Dr. Lu's second claim of retaliation is slightly more complicated, but equally unavailing. Dr. Lu contends that AID's refusal to assign him to Washington in 1987 was based upon his unwillingness to drop his pending EEO claims in return for civil service assignment in Washington. Dr. Lu refused to accept the transfer, contingent as it was upon a conversion to the civil service, because he regarded civil service status as less attractive than foreign service. The only evidence Dr. Lu offers is a letter he received from John Chao, an AID employment official. In that letter, Dr. Lu indicated that he "understood" that AID's hostility to Dr. Lu's application was based upon Dr. Lu's unwillingness to accept the offer.
Other than this letter (which in any event constitutes hearsay) the record is devoid of evidence of retaliation.
This letter, while supportive of Dr. Lu's contention, does not establish by a preponderance of the evidence that Dr. Lu's refusal to accept AID's offer "caused" AID to retaliate against him. Indeed, in opposition to the suggestion contained in this letter, AID marshals persuasive proof that, while Dr. Lu may have been "eligible" for a Washington assignment after four years in Dhaka, prevailing agency practice limits Washington assignments to those officers who have served at least eight years abroad.
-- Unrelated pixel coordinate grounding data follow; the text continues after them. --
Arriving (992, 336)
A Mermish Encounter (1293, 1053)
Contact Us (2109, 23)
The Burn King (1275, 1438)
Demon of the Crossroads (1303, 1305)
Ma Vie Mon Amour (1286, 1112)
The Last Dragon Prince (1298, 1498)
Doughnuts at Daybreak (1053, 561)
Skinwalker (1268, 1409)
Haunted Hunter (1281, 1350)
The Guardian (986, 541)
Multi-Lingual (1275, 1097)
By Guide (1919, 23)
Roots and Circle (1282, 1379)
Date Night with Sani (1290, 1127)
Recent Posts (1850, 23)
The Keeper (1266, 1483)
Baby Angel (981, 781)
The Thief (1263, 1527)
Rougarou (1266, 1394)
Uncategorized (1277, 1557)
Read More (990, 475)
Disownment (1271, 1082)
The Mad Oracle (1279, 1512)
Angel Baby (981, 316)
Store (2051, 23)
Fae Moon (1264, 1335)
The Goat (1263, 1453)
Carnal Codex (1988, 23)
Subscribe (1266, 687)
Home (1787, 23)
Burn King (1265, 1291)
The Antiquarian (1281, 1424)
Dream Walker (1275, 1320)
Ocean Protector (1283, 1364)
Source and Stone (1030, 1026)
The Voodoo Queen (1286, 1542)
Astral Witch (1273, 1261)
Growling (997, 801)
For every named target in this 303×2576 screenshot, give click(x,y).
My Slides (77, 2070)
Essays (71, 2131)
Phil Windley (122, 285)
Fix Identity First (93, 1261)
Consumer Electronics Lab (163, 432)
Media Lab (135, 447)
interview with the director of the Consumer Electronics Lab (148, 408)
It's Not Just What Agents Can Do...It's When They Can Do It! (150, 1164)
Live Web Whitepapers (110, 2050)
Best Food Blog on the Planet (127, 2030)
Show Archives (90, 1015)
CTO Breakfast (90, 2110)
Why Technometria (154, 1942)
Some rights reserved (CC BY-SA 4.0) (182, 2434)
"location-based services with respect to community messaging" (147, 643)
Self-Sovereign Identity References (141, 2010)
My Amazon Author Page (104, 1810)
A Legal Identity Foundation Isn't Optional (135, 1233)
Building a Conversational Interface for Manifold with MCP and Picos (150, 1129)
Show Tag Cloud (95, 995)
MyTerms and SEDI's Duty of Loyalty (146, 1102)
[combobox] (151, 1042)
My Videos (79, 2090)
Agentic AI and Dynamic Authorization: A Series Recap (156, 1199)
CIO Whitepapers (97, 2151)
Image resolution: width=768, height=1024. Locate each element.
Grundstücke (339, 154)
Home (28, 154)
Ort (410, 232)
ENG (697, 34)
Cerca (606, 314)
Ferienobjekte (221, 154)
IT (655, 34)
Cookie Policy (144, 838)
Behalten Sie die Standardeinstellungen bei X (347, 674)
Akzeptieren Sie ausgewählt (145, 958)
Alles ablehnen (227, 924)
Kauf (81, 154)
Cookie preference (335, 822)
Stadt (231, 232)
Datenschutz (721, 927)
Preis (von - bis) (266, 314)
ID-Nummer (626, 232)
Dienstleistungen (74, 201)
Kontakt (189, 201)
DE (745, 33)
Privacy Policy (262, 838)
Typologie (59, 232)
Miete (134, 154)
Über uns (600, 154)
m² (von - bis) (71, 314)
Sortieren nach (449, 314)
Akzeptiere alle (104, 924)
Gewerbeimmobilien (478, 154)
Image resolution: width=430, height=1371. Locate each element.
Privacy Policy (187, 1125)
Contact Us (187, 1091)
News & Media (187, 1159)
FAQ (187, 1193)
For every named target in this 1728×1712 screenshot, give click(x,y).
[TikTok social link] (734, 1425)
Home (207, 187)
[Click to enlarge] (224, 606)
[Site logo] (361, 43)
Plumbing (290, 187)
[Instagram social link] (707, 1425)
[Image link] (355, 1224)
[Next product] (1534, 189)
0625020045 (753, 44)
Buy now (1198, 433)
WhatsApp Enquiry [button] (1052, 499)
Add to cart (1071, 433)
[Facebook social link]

Thus, the evidence suggests most strongly that, rather than any invidious, retaliatory intent, it was AID's regulations and established practice that "caused" the denial of Dr. Lu's application for a Washington assignment. The Court concedes that the matter is not entirely free from doubt, but nevertheless finds that the evidence most strongly favors the conclusion that AID did not retaliate against Dr. Lu when it rejected his application for a Washington assignment in 1987.
Accordingly, Dr. Lu's claim of retaliation must fail.
The Court has considered the record, including the documentary and testimonial evidence at trial, and concludes that Dr. Lu's complaint must fail, and that judgment must be granted in favor of AID. An appropriate Order shall issue.
Date: July 13, 1989
ORDER - July 13, 1989; July 14, 1989, Filed
For the reasons stated in the Opinio issued of even date herewith, it is, by the Court, this 13th day of July, 1989,
ORDERED, that judgment in the above-captioned matter shall be, and hereby is, entered in favor of the defendant; and it is further
ORDERED, that the above-captioned matter shall be, and hereby is, dismissed from the dockets of this Court.